NIAMEY (Reuters) - Niger, one of the world’s newest oil-producing nations, has reduced its 2012 budget by nearly 7 percent to 1.35 trillion CFA francs in response to lower government income.
The revision is the third since the budget was adopted late last year and is due largely to projected shortfalls in customs duties and revenues from its energy sector.
The government increased spending by 10 percent in July to cope with drought and conflicts along its porous borders, including an Islamist occupation of northern Mali.
“The cabinet of ministers ... adopted a revised finance law which brings the state budget for 2012 to 1.34509 trillion CFA francs, instead of 1.4441 trillion,” said a statement read on state-owned television late on Tuesday.
According to the statement, state oil profits for the year were expected to reach 4 billion CFA francs, far short of an earlier projection of 33.5 billion CFA francs.
The government also forecast a shortfall of around 69 billion CFA francs in revenues from its customs services. The contribution of foreign donors was also expected to decrease, the statement said.
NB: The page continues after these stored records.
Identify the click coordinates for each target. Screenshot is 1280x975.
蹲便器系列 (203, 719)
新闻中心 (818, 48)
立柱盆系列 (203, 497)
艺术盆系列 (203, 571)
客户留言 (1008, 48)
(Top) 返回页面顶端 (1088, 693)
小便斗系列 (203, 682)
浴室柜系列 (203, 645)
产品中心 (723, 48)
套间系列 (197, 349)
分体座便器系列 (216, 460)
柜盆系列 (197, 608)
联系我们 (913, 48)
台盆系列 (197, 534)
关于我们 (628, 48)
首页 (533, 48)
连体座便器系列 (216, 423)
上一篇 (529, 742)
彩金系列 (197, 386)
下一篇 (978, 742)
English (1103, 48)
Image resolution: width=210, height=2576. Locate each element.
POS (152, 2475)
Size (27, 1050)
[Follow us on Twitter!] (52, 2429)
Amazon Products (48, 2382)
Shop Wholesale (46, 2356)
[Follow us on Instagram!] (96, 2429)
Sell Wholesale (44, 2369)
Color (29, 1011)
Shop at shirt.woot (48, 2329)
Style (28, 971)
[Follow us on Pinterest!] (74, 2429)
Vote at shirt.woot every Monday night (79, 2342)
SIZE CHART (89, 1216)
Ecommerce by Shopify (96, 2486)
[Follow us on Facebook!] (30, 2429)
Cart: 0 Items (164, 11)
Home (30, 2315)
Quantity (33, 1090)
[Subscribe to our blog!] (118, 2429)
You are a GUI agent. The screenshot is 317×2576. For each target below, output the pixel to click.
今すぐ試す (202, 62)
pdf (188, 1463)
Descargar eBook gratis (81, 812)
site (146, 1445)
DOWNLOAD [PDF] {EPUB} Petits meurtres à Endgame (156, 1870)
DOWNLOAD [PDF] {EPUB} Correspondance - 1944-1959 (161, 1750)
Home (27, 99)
Already a top uranium producer, Niger pumped the first oil from its estimated 650 million barrels of reserves in November 2011 through a $5 billion joint venture deal with Chinese state oil company CNPC.
But the country’s oil minister said earlier this week that its Chinese-run Soraz oil refinery is currently operating at only half its 20,000 barrel capacity due to an inability to compete with regional price levels.
The refinery, 60 percent owned by CNPC and 40 percent by Niger, was inaugurated in November 2011 amid hopes it would make Niger self-sufficient in fuel and bring down prices.
A third of fuel production is destined for domestic consumption and the rest for export.
Niger had forecast economic growth of around 12 percent this year due largely to anticipated oil revenues.